Godly emotion and impulse toward action require cultivation. Poetry in your study, your thinking, your prayer, can help. Appreciating poetry takes work. It is out of step with the speed and superficiality of modern life. It requires time and searching. Like getting to know a person.
Charles Spurgeon wrote of Psalm 119: “Many superficial readers have imagined that it harps upon one string, and abounds in pious repetitions and redundancies; but this arises from the shallowness of the reader’s own mind: those who have studied this divine hymn, and carefully noted each line of it, are amazed at the variety and profundity of the thought.” I have found this to be true.
What a spectrum of emotion it embodies. “Horror hath taken hold upon me because of the wicked that forsake thy law” (verse 53). This man saw wickedness, as you and I do. But in him it stirred distress, indignation, fury! When he saw people rejecting God’s law and causing suffering, he shed rivers of tears (verse 136). In our time, as in his, prophecy shows that lawlessness is leading to destruction. Truly understanding the imminent deaths of nations should stir us to such godly anguish (e.g. Ezekiel 9:4).
“This sacred ode is a little Bible, the Scriptures condensed,” Spurgeon wrote. “Holy Writ rewritten in holy emotions and actions.” Why is Psalm 119 and much of the Bible replete with poetry? Because God wants us to cultivate godly emotions, zeal and intensity.
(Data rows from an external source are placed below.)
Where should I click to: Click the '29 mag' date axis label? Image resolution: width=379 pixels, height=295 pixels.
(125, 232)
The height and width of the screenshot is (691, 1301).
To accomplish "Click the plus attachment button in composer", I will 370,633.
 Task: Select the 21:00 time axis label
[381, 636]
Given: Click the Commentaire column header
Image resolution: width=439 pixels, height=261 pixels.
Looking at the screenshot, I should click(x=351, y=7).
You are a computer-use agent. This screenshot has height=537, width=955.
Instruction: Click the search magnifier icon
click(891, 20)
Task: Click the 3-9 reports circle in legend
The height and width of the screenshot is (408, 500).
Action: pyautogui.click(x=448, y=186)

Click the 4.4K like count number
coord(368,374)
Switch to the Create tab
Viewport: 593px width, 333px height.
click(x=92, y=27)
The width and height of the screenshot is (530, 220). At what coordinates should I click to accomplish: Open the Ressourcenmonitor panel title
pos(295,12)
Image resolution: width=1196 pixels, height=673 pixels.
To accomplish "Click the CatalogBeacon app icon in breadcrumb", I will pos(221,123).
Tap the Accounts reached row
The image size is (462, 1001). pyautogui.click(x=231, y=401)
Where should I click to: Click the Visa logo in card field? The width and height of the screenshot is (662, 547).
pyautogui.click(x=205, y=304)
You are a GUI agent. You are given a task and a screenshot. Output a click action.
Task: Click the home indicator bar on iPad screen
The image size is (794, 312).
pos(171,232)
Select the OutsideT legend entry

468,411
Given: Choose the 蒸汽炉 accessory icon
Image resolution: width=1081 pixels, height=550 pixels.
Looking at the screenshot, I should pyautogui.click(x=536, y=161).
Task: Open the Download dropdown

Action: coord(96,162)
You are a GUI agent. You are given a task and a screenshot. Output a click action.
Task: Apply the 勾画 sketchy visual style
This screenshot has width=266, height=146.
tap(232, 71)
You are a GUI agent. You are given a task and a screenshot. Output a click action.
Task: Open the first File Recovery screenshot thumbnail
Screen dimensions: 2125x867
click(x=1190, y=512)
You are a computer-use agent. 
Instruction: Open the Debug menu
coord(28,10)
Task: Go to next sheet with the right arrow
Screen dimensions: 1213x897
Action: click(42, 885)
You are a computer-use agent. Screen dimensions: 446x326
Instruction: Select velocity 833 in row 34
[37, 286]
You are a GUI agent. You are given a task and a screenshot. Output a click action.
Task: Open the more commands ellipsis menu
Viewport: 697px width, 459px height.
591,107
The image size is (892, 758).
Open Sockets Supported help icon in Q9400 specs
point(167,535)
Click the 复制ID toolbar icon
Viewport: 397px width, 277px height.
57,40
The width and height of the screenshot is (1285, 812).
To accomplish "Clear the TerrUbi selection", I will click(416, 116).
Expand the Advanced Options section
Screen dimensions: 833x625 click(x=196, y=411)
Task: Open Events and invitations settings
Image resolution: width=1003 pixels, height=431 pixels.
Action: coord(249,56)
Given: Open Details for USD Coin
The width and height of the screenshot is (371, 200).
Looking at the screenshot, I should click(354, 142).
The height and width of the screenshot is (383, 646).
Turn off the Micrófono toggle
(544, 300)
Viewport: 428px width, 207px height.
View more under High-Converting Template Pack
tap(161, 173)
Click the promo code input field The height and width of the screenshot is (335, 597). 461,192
“What is a poet?” Wordsworth asked. “He is a man … endued with more lively sensibility, more enthusiasm and tenderness, who has a greater knowledge of human nature, and a more comprehensive soul, than are supposed to be common among mankind ….”
An artist friend of mine described the maturity of perception required of an artist. A child drawing a tree might place a green circle or a triangle on a brown stick. The greater the artist’s powers of observation, the more nuanced and closer to reality that tree becomes. Winston Churchill described the effect that taking up painting had on his life. He found immense pleasure in noticing the interplay of light and shadow, reflection and texture, in the world. “And I had lived for over 40 years without ever noticing any of them except in a general way, as one might look at a crowd and say, ‘What a lot of people!’” he wrote. “I think this heightened sense of observation of nature is one of the chief delights that have come to me through trying to paint.”
In a world of sensory overload, think like an artist. Unplug from mindlessness, resist distraction, exercise your God-given senses and mind power to observe, to feel, to be passionate.
Immature thinking yields shallow impressions—of your environment, of other people. The more you mature, the better you can see and can render people and the rest of reality as it truly is—as God views it. This is also true of God’s truth. As you grow spiritually, you recognize the fullness of the deep things of God. How worthwhile is the effort to think more like a poet, an artist—more like your Creator!